¿Cuánto quiere sacar en la encuesta?

¿Cuánto quiere sacar en la encuesta?

Antes de las pasadas elecciones de alcalde, las encuestas daban como seguro ganador en Cali a Kiko Lloreda, pero al final quien ganó fue Jorge Iván Ospina. En Bogotá, quien era absoluto favorito era Peñalosa, pero quien le ganó la Alcaldía Mayor con un resto de ventaja fue Samuel Moreno. Estos son sólo dos de los casos que dejaron como un zapato a los grandes encuestadores del país.
Deberíamos considerar muy importante la credibilidad de las encuestas porque las usamos como respaldo para justificar cualquier cosa. Nos gustan tanto, que también echamos mano de otros instrumentos del mismo parche como los sondeos de opinión, los estudios de mercadeo y los cuestionarios de Facebook, que técnicamente no son encuestas pero los usamos para lo mismo. Por eso hay dos grandes problemas con las encuestas a los que deberíamos prestar atención.
El primero es que asumimos que la opinión expresada racionalmente por los encuestados va a ser la misma que van a seguir cuando decidan (por ejemplo al votar o al comprar). Basta con mirar cualquier sondeo y sabremos que, de dientes para fuera, los colombianos queremos ver más programas culturales, que los realities y las telenovelas nos parecen basura o que nos parecen el colmo la corrupción y la piratería. Sin embargo, las estadísticas que miden nuestros hábitos de consumo como país muestran todo lo contrario. Esto lo que sugiere es que los seres humanos no actuamos de manera lógica o racional (exclusivamente), sino que también hay factores emocionales que también influyen mucho en nuestras decisiones. Y para medio filtrar eso se necesitarían cuestionarios y entrevistas como las de selección de personal para saber cuándo una respuesta es consistente con el resto y cuándo el encuestado sólo está respondiendo para quedar bien. Y esas cosas no se las preguntan a los encuestados, ¿o sí? Pregúntenle a un amigo que haya participado en alguna encuesta… si lo encuentran.

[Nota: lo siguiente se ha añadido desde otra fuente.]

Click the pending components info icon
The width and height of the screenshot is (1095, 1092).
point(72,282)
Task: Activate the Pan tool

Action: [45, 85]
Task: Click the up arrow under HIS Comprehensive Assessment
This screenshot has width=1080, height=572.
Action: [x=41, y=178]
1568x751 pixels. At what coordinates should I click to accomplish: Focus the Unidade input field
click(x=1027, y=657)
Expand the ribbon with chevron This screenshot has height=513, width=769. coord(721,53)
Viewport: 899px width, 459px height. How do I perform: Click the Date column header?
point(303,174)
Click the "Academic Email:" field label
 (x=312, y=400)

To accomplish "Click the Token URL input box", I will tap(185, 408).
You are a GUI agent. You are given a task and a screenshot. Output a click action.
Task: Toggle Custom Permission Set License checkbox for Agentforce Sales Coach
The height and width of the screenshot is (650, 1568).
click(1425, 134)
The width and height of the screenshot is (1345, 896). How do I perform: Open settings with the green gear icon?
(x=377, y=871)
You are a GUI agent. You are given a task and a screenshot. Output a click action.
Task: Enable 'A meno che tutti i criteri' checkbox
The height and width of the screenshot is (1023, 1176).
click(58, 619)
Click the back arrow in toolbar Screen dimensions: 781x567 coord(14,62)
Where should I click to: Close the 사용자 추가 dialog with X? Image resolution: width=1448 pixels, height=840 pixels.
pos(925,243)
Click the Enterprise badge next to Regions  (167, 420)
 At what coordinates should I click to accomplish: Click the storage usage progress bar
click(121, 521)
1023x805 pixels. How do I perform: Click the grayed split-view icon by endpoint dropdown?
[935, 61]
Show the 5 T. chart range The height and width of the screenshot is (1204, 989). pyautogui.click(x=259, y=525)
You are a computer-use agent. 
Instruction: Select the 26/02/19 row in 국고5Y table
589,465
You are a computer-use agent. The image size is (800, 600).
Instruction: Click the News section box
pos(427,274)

El otro problema con las encuestas es la forma como se presentan sus resultados. Con frecuencia vemos que la misma encuesta sirve para sustentar posiciones completamente diferentes dependiendo de qué datos escoja analizar el medio de comunicación de acuerdo con los intereses de sus dueños, especialmente la televisión y las revistas (no nosotros: todavía somos lo suficientemente chiquitos para seguir siendo bacanos).
¿Entonces qué hacemos? No se trata de satanizar a las encuestas, porque finalmente tener una idea de lo que piensa la gente es mejor que no tener ninguna, pero hay que ser consciente de que cualquier encuesta deja un margen bastante grande para la especulación. Nuestra invitación es a que cuando tomemos decisiones, como al votar por candidatos a cargos públicos, no nos dejemos influir por “el que va ganando”, ni dejemos de apoyar al que va de último sólo por “no desperdiciar el voto”. Decidamos con base en argumentos concretos y de la manera más autónoma posible, para que la democracia sea un mecanismo que funcione y no sólo un adjetivo para hacer más presentable la dictadura de las mayorías.